I have not had much opportunity to write lately. I have been going in and out of the trenches and have spent many nights out patrolling. I nearly got made prisoner 3 days ago by 15 Germans but I escaped & led them to one of our trenches where 4 got killed 4 prisoners and 7 did a bunk. Patrolling makes one very tired and leaves no mind for writing but I hope you had news thro’ Ezra. I have also written to Richard a few days ago. Tell Richard I should be very glad if he could send me a few old Egoists & to know something about your artistic activities. I shall write from time to time. I have escaped death many a time since I have started the campaign on 20 Sept. & will continue to do so.
                                            Yours ever,
                                                          Henri Gaudier.
For ease in examining Davenport’s distribution of energies and harmonies in the early sections of “The Bowmen of Shu,” here’s Pound’s “Song of the Bowmen of Shu”—with its tag that reads “By Kutsugen / 4th Century B.C.”:
Here we are, picking the first fern-shoots
And saying: When shall we get back to our country?
Here we are because we have the Ken-nin for our foemen,
We have no comfort because of these Mongols.
We grub the soft fern-shoots,
When anyone says “Return,” the others are full of sorrow.
Sorrowful minds, sorrow is strong, we are hungry and thirsty.
Our defence is not yet made sure, no one can let his friend return.
We grub the old fern-stalks.
We say: Will we be let to go back in October?
There is no ease in royal affairs, we have no comfort.
Our sorrow is bitter, but we would not return to our country.
What flower has come into blossom?
Whose chariot? The General’s.
Horses, his horses even, are tired. They were strong.
We have no rest, three battles a month.
By heaven, his horses are tired.
The generals are on them, the soldiers are by them.
The horses are well trained, the generals have ivory arrows and quivers
      ornamented with fish-skin.

Material shown
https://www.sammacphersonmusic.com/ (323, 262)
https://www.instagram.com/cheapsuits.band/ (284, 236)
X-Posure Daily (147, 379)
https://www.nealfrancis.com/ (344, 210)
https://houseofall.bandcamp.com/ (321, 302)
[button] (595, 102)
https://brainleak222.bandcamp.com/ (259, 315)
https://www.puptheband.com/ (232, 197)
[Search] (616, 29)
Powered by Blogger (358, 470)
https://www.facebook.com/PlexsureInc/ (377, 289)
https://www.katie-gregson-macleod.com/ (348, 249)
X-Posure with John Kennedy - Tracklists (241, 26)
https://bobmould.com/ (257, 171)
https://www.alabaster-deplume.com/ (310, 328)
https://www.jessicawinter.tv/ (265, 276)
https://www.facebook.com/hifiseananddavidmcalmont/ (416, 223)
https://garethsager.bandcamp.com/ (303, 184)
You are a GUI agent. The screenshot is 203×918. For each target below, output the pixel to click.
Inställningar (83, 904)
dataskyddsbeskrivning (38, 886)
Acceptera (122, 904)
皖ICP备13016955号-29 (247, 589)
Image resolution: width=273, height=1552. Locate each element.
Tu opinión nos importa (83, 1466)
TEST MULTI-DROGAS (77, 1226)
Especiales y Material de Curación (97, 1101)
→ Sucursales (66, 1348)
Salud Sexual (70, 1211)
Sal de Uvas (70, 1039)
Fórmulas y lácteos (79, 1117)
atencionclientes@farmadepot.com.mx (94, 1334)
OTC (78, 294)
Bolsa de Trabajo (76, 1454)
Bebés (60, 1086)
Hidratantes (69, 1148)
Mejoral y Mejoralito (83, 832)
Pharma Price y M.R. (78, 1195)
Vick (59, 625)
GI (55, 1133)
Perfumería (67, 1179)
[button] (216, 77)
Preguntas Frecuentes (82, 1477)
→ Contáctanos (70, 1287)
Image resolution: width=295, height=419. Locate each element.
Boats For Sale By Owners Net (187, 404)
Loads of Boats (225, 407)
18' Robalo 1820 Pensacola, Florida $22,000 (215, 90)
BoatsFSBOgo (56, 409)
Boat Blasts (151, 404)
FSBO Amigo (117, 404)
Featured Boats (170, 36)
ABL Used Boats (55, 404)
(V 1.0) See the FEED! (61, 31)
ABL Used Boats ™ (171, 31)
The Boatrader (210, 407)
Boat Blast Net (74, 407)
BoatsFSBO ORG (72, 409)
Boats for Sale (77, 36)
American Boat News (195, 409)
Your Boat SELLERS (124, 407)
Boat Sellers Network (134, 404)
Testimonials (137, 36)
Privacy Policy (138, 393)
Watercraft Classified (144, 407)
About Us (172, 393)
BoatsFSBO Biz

Exercise set
• A. Decide whether each statement agrees with the given passage, answering yes or no and quoting the deciding words of the passage. (i) The letter writer says 15 Germans nearly took him prisoner. (ii) The soldiers in the poem say that, despite bitter sorrow, they would return to their country. (iii) The soldiers in the poem say they fight three battles a month.
• B. Copy the part of the given passage that starts with the words containing "Sorrowful minds, sorrow" and finishes with "back in October?".

Task responses
• A.
(i) Yes: "I nearly got made prisoner 3 days ago by 15 Germans"
(ii) No: "Our sorrow is bitter, but we would not return to our country."
(iii) Yes: "We have no rest, three battles a month."

• B.
Sorrowful minds, sorrow is strong, we are hungry and thirsty.
Our defence is not yet made sure, no one can let his friend return.
We grub the old fern-stalks.
We say: Will we be let to go back in October?